Réunies d’Abidjan les 18 et 19 mai 2026, 24 délégations du Réseau africain des autorités de protection des données personnelles (Rapdp) ont adopté «la déclaration finale d’Abidjan». Ce document fixe la feuille de route africaine pour la souveraineté numérique jusqu’en 2030. Le texte dresse la radiographie sur la maturité numérique de l’Afrique. Avant de prescrire des réformes, les régulateurs ont choisi de regarder la réalité en face à travers cinq constats majeurs, posant un miroir sur la transition numérique du continent.
Une affaire qui doit monter au sommet de l’État
La protection des données personnelles ne peut plus être déléguée à des services administratifs de seconde zone ou à de simples techniciens en coulisses. Le texte affirme de manière catégorique que cette question doit être portée au plus haut niveau de l’État.
Ce lutte engage directement la responsabilité politique des gouvernants, car elle touche désormais à la modernisation même des institutions, à la crédibilité des services publics et à la souveraineté nationale.
Le fossé persistant entre l’ambition et les moyens réels
C’est le constat le plus courageux du diagnostic. Le décalage reste immense entre les ambitions affichées dans les textes de loi et les capacités réelles d’action sur le terrain.
Si les cadres juridiques progressent sur le papier, les autorités de régulation souffrent cruellement d’un manque de ressources, d’instruments techniques et, dans certains cas, de l’indépendance nécessaire pour mener à bien leurs missions de contrôle et de sanction.
L’urgence technologique face aux vides juridiques
L’évolution technologique avance plus vite que le législateur. L’émergence de l’intelligence artificielle, l’essor de la finance numérique, la généralisation de la biométrie et l’omniprésence des plateformes mondiales imposent de nouveaux équilibres sociétaux.
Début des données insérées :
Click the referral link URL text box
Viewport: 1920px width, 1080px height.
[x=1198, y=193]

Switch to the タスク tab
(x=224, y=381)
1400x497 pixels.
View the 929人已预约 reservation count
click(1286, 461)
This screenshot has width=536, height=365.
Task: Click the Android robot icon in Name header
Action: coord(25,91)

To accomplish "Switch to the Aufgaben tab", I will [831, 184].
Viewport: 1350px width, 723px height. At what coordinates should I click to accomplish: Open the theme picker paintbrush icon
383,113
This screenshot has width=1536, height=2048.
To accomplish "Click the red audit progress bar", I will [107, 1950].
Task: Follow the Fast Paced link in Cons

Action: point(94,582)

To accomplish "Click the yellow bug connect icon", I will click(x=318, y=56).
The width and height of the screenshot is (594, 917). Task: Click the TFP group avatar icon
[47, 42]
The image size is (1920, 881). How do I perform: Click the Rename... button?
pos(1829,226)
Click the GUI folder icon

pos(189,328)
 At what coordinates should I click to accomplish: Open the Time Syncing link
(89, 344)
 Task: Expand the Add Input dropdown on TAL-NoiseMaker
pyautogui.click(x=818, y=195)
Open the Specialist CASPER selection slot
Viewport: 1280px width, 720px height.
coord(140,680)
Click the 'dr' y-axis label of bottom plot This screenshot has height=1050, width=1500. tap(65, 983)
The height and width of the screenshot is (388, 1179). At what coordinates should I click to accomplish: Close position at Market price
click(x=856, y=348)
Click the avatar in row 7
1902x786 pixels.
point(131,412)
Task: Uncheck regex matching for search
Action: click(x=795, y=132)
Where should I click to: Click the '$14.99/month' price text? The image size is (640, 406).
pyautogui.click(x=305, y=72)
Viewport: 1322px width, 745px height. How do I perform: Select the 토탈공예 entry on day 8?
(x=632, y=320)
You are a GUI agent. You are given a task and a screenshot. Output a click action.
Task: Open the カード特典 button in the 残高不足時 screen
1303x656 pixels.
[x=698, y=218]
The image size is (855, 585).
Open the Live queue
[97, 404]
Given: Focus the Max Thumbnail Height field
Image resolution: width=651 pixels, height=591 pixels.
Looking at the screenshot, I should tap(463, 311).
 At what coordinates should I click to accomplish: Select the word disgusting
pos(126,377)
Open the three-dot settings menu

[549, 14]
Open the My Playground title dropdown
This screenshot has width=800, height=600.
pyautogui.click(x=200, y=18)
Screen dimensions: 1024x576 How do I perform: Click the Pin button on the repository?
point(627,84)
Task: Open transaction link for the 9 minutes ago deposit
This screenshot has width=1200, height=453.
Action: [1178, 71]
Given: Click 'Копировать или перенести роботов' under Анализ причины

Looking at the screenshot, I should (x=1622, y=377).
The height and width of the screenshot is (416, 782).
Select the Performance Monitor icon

La déclaration d’Abidjan souligne avec lucidité que les réglementations actuelles ne couvrent pas encore ces nouveaux défis, créant des zones de vulnérabilité pour les citoyens africains.
Le piège de la fragmentation nationale
Aborder la protection des données en ordre dispersé est une erreur stratégique majeure pour l’Afrique. La fragmentation des approches et des législations nationales affaiblissent considérablement le continent.
Non seulement elle nuit à la protection efficace des personnes lors des transferts transfrontaliers, mais elle empêche également l’Afrique de peser de tout son poids et d’affirmer une position unie dans les grands débats de la gouvernance mondiale du numérique.
La fin de la régulation en silo
La gestion des données ne peut plus être traitée de manière isolée. Le cinquième constat appelle de ses vœux le déploiement d’une approche globale et intégrée.
Une protection des données efficace aujourd’hui doit impérativement s’articuler avec les stratégies nationales de cybersécurité, s’insérer dans la gouvernance publique globale et s’appuyer sur une véritable culture de conformité partagée par les entreprises et les administrations.
Le mot d’ordre : Passer de la façade à la preuve
Face à ce diagnostic, la déclaration d’Abidjan intime l’ordre aux acteurs publics et privés de passer d’une conformité de façade, de simples mentions légales affichées sur un site web, à une conformité de preuve rigoureuse, documentée et vérifiable.
Avec l’adoption de la déclaration finale d’Abidjan, le Rapdp prévient que le temps des discours est révolu. L’Afrique a acté ses faiblesses et défini ses priorités. Le défi qui s’ouvre désormais jusqu’en 2030 est celui de l’application stricte et coordonnée de ces principes pour garantir, enfin, la souveraineté numérique du continent.